What has all this to do with the late, great Mr Ebert? Well, as the critic himself often pointed out, Roger Ebert does have a Pulitzer Prize, for Criticism, which he won in 1975; he was the first film critic to be so honoured. Deciding to weigh in on the very public slanging match, Roger Ebert penned one of his most deliciously caustic commentaries, elegantly stating, “As chance would have it, I have won the Pulitzer Prize,” before concluding his review of the film with, “Speaking in my official capacity as a Pulitzer Prize winner, Mr Schneider, your movie sucks.”*

‘Your Movie Sucks’ would become the title of his follow-up book to ‘I Hated, Hated, Hated This Movie’ (its title taken from Ebert’s lees-than-favourable take on Rob Reiner’s North), both bestselling collections of his most scathing reviews. As Life Itself continues to play to warm audience reception and critical acclaim, we are reminded of his witty but blistering rhetoric in these excerpts from the pages of his 2007 compendium…

Half Past Dead (2002; with Steven Seagal and Morris Chestnut; directed by Don Michael Paul).
Plot: A criminal mastermind sets in motion a plan to infiltrate a high tech prison to unearth a hidden $200million in gold, with an undercover FBI agent the only hope to stop the scheme before it is too late.
Said Ebert:  “Half Past Dead is like an alarm that goes off while nobody is in the room. It does its job and stops, and nobody cares.”; “Seagal’s great contribution to the movie is to look serious, even menacing, in close-ups carefully framed to hide his double-chin. I do not object to the fact that he’s put on weight. Look who’s talking. I object to the fact that he thinks he can conceal it from us with knee-length coats and tricky camera angles. I would rather see a movie about a pudgy karate fighter than a movie about a guy you never get a good look at.”

Fantastic Four (2005; with Ioan Gruffud, Jessica Alba and Chris Evans; directed by Tim Story).
Plot: A group of astronauts gain superpowers after a cosmic radiation exposure and must use their new powers to fight the rise of their enemy, Dr Doom.
Said Ebert: “Are these people complete idiots? The entire nature of their existence has radically changed, and they’re about as excited as if they got a makeover on Oprah.”; “(The) really good superhero movies, like Superman, Spiderman II, and Batman Begins, leave Fantastic Four so far behind that the movie should almost be ashamed to show itself in some of the same theatres.”

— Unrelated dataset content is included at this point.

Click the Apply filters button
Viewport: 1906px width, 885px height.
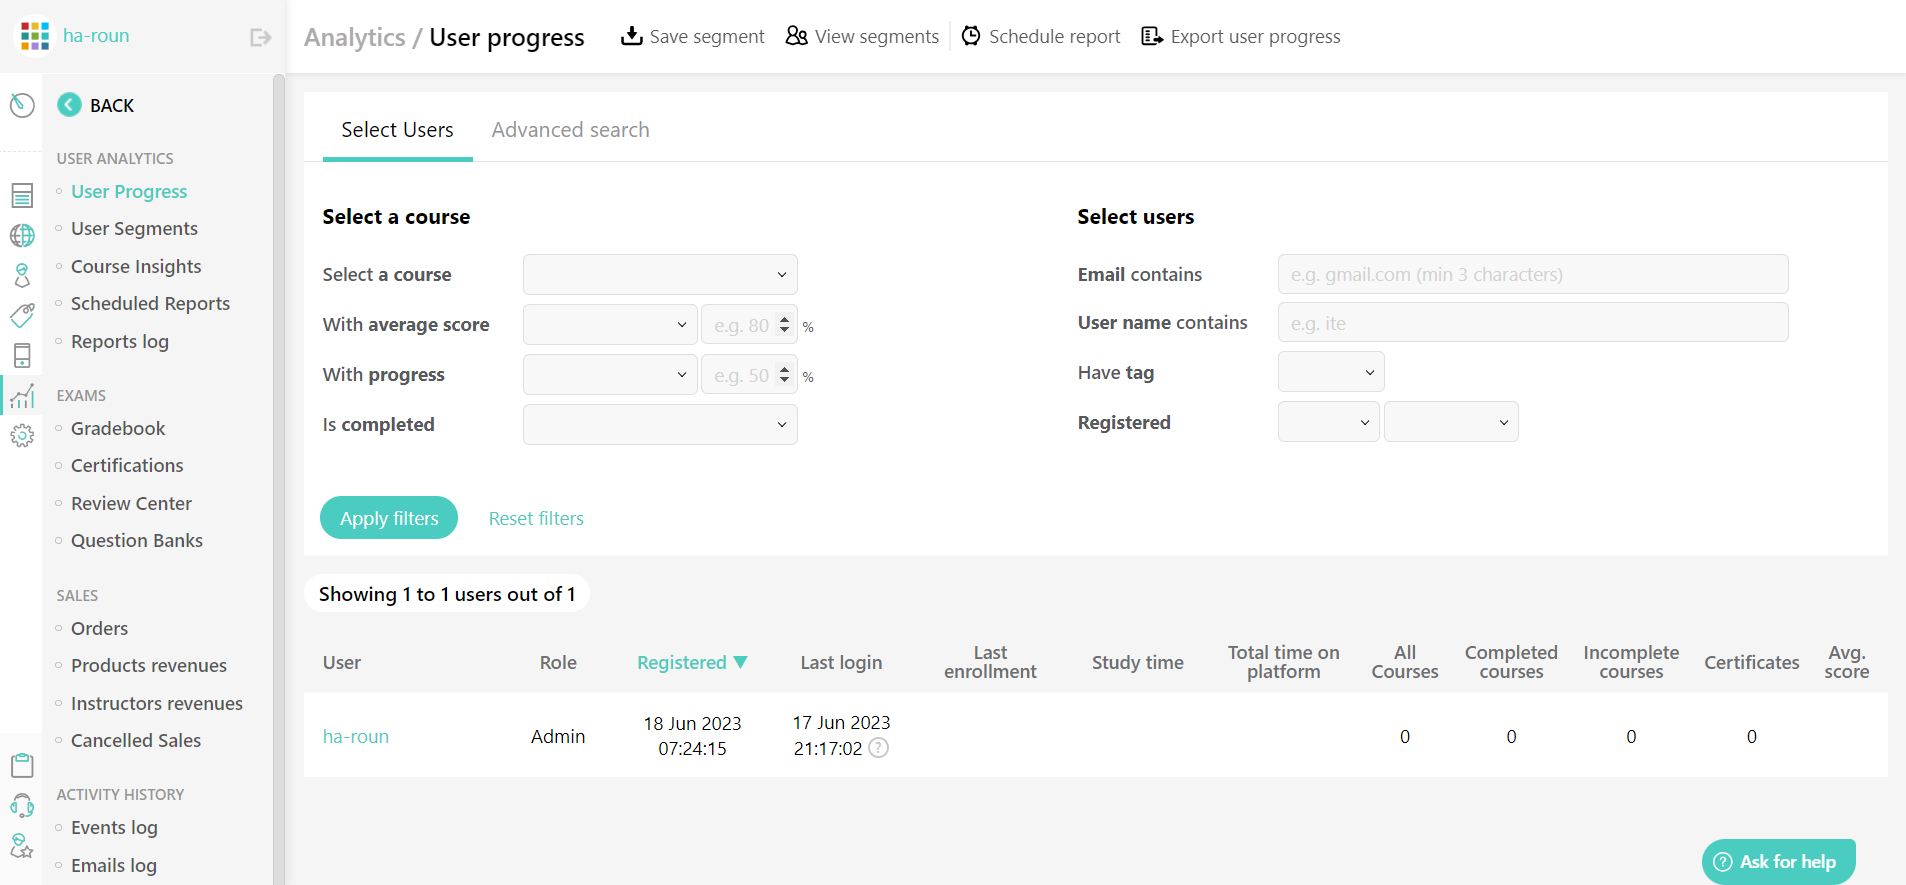tap(389, 518)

Be Cool (2005; with John Travolta and Uma Thurman; directed by F Gary Gray)
Plot: Disenchanted with the movie industry, Chilli Palmer re-invents himself in the music biz and woos the widow of a big-deal record executive.
Said Ebert: “Be Cool becomes a classic species of bore; a self-referential movie with no self to refer to. One character after another, one scene after another, one cute line of dialogue after another, refers to another movie, a similar character, a contrasting image or whatever. The movie is like a bureaucrat who keeps sending you to another office.”

Resident Evil: Apocalypse (2004; with Milla Jovovich; directed by Alexander Witt)
Plot: Our heroine awakes to find her surrounds infested with monsters and zombies and must escape before all is destroyed by a nuclear missile.
Said Ebert: “Parents: If you encounter teenagers who say they liked this movie, do not let them date your children.”

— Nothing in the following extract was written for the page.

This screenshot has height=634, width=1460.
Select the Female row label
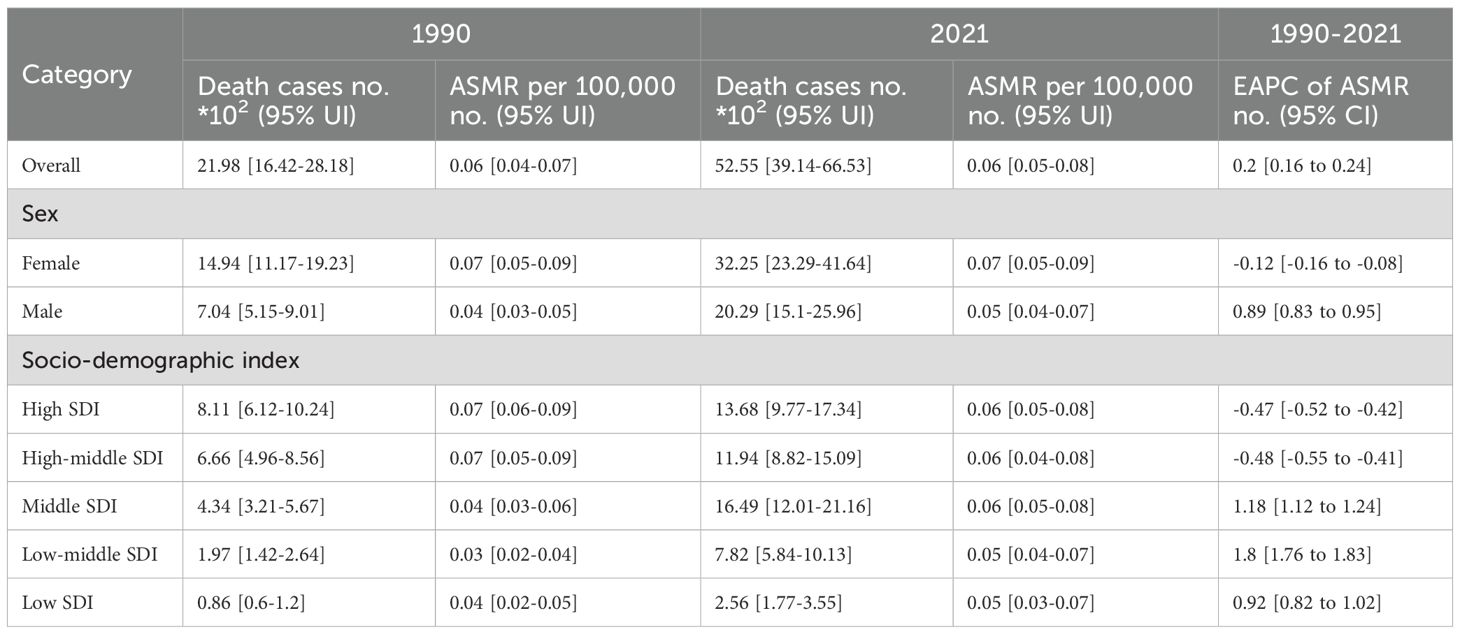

The Hills Have Eyes (2006; with Ted Levine an Kathleen Quinlan, directed by Alexandre Aja)
Plot: An all-American suburban family detour into a deserted desert landscape where mutants hunt them for their flesh.
Said Ebert: “It always begins with the Wrong Gas Station. In real life, as I pointed out in a previous Wrong Gas Station movie, most gas stations are clean, well-lighted places.”; “Nobody in this movie has ever seen a Dead Teenager Movie, and so they don’t know 1) you never go off alone, 2) you especially never go off alone at night, and 3) you never follow your dog when it races off barking insanely, because you have more sense than the dog. It is also possibly not a good idea to walk back to the Wrong Gas Station to get help from the degenerate who sent you on the detour in the first place.”

*The long feud that ensued between Schneider and Ebert was laid to rest in some thoughtful correspondence that the comedia shared with Roger Ebert's widow, Chaz, which she reproduced in full on her blog page at rogerebert.com in October 2013.